Il y a quelque chose de vertigineux dans cette mise en scène. La Bastille avait été, pour Voltaire, l'instrument même du pouvoir arbitraire : la lettre de cachet, le cachot sans jugement. Deux ans après sa chute, réduite en tas de moellons, elle lui sert de socle. Le lieu qui l'avait fait taire l'élève au-dessus de la foule ; la prison devient piédestal.
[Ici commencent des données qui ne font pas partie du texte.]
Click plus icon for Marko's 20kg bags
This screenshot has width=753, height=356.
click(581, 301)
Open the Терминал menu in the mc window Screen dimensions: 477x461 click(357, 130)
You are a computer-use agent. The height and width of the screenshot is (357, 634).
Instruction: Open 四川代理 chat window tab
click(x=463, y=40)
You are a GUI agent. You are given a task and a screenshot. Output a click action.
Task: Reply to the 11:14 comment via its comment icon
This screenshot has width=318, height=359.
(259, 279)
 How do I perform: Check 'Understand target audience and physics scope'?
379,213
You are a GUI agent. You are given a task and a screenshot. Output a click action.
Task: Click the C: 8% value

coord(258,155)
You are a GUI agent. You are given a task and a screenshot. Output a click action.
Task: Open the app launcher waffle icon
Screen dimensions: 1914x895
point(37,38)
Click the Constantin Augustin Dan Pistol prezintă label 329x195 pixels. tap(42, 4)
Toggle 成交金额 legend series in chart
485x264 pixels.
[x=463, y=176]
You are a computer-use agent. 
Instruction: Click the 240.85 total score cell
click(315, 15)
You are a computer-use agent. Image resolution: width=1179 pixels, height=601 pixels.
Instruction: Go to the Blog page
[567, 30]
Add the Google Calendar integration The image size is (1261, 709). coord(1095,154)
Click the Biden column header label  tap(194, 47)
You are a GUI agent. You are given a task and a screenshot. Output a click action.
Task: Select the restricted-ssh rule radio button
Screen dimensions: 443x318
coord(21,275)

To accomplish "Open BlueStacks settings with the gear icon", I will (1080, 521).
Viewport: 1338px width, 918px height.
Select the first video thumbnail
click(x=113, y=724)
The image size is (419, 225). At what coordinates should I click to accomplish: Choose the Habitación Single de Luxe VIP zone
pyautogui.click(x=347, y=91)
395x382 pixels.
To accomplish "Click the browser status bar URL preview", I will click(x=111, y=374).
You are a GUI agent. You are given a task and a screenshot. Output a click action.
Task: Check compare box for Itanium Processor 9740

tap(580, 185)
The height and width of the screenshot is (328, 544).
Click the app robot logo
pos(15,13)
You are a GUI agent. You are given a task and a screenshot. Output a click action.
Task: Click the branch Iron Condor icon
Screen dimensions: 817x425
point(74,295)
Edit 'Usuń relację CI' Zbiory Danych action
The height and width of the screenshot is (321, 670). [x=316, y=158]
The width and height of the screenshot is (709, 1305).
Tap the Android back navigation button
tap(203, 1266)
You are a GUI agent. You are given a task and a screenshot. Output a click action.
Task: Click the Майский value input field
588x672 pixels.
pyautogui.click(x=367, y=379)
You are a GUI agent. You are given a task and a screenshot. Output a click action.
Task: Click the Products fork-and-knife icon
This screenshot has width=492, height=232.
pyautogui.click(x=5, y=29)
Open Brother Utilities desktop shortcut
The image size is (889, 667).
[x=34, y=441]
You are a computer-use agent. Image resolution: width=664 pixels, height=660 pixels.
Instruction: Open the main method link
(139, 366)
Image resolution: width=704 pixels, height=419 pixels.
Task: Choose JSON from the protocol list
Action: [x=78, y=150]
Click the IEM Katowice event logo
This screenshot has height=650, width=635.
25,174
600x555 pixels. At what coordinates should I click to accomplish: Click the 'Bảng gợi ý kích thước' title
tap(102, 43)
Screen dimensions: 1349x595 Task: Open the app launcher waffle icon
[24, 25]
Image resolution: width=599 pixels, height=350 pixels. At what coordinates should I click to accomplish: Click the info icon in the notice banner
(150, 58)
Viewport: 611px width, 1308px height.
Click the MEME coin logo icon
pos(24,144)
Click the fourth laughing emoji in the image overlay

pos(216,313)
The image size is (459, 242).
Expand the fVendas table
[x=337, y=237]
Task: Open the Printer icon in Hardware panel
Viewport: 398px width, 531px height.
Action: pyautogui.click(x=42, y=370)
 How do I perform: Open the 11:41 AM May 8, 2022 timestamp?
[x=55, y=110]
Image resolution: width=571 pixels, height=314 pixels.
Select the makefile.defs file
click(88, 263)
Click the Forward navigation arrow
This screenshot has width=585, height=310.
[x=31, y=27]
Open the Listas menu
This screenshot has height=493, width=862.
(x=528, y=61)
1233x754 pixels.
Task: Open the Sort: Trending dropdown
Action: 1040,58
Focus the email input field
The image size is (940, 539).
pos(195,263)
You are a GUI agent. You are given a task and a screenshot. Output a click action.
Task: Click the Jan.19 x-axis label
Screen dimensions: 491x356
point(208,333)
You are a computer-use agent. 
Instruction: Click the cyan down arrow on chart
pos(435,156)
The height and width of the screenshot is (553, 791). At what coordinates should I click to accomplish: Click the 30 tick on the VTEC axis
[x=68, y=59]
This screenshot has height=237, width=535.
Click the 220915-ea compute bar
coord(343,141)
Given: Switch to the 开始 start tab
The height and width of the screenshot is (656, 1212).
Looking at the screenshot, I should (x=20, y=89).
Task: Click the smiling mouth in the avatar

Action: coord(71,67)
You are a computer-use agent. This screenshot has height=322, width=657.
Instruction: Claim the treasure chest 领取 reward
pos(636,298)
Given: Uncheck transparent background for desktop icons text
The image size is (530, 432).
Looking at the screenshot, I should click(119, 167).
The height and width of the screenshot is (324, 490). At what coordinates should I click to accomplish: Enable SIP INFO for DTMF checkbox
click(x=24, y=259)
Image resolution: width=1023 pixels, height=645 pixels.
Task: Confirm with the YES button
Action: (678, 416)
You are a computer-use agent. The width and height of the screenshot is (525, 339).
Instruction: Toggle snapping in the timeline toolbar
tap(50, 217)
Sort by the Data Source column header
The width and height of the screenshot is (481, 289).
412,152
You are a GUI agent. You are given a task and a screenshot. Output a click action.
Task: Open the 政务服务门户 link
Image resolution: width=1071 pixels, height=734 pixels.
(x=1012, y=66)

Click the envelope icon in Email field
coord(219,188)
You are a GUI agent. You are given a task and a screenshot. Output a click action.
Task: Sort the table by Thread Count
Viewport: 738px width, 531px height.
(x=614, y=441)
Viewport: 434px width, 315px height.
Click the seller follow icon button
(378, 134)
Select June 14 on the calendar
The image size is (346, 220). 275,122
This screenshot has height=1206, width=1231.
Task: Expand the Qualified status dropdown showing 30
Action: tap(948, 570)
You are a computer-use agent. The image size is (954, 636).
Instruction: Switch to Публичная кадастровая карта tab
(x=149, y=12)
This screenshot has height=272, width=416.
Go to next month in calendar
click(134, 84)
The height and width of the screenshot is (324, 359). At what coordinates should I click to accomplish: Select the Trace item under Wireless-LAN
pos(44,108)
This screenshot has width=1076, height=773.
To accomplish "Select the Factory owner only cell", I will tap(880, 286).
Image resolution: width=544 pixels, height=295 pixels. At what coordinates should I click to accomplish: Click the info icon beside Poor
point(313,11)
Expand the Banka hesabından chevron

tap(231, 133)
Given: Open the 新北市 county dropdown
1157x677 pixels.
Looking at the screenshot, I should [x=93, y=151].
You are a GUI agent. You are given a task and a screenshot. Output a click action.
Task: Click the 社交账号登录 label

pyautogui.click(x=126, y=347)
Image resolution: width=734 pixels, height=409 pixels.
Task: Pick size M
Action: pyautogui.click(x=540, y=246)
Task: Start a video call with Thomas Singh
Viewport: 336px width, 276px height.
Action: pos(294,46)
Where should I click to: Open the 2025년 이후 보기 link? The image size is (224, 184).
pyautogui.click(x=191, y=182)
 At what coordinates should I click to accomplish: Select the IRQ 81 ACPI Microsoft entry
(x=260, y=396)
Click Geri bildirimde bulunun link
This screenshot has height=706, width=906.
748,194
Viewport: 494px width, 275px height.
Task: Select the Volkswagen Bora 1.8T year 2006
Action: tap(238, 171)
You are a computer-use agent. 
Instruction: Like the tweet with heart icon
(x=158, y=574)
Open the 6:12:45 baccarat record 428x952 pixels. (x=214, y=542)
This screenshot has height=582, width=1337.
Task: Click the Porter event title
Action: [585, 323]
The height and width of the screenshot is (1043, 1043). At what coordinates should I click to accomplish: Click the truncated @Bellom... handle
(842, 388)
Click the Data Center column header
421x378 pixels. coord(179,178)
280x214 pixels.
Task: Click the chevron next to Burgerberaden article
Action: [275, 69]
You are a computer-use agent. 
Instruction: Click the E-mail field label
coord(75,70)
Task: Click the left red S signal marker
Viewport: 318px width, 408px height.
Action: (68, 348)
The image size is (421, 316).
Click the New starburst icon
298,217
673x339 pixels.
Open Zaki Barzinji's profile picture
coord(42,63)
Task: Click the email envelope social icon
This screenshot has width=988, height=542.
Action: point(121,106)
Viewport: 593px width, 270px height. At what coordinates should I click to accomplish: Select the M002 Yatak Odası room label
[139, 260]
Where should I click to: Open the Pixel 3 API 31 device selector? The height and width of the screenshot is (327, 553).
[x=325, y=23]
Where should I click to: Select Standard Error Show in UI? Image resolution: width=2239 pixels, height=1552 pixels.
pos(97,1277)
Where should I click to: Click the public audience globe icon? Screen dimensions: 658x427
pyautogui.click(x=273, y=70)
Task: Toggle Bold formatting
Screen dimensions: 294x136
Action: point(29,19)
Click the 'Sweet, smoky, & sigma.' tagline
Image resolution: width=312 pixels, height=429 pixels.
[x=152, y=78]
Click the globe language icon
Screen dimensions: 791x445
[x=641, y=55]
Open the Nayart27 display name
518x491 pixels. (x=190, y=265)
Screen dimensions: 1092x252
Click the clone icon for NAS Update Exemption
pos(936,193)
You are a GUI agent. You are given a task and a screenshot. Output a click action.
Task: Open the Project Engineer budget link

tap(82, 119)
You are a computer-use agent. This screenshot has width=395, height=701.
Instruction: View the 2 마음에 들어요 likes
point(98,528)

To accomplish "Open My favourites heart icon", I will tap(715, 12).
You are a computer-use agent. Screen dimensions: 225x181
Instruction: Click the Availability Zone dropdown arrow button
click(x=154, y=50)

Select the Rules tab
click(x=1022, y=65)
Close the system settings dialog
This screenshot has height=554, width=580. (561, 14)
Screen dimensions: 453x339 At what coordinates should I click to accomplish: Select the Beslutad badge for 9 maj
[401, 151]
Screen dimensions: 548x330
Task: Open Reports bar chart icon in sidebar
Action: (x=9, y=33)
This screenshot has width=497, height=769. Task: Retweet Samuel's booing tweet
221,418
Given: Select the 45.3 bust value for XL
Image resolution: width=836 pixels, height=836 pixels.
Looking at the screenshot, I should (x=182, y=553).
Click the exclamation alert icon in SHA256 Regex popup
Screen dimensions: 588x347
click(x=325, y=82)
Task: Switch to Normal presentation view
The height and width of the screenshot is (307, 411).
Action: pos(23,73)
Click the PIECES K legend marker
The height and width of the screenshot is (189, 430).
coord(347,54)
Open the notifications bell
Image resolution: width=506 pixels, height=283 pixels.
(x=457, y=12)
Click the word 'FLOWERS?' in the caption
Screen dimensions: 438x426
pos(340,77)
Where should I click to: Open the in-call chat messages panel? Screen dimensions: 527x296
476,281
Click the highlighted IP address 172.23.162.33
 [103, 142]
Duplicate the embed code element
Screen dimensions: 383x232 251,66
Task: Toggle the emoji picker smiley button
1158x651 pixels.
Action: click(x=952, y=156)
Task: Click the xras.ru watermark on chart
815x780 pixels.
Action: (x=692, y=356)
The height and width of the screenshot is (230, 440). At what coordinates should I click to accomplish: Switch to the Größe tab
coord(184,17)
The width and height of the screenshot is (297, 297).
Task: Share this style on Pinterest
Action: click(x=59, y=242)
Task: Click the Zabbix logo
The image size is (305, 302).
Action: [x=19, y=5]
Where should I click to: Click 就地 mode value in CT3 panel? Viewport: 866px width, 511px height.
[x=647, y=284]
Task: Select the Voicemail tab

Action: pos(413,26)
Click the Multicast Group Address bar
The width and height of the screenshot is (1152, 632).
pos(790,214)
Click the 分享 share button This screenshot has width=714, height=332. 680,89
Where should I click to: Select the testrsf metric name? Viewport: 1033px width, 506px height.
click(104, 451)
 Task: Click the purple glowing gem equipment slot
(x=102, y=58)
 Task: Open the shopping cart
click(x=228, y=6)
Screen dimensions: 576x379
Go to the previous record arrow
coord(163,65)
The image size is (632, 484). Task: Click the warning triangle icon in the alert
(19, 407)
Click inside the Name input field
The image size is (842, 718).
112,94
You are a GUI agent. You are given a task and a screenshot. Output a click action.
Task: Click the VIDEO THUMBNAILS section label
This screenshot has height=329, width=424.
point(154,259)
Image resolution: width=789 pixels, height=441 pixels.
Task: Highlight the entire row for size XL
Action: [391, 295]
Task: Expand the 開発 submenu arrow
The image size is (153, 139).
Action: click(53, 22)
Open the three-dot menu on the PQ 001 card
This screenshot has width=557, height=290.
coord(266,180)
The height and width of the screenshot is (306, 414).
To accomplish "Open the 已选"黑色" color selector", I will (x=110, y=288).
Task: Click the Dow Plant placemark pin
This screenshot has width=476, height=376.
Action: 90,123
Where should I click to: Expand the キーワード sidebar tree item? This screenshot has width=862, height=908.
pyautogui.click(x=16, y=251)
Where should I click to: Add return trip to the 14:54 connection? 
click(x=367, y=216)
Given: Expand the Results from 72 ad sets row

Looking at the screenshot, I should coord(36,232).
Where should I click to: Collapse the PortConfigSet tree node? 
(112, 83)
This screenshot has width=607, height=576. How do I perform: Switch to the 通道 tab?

De la forteresse, il ne reste presque rien. Sur la place de la Bastille, une ligne de pavés plus larges que les autres dessine au sol le contour de l'ancienne enceinte — la plupart des passants la foulent sans la voir. Les fondations d'une tour, exhumées lors du creusement du métro en 1899, ont été remontées un peu plus loin, dans le square Henri-Galli, au bout du boulevard Henri-IV. Là où l'on dressa une nuit le cercueil de Voltaire, on marche aujourd'hui sur des pavés que personne ne regarde.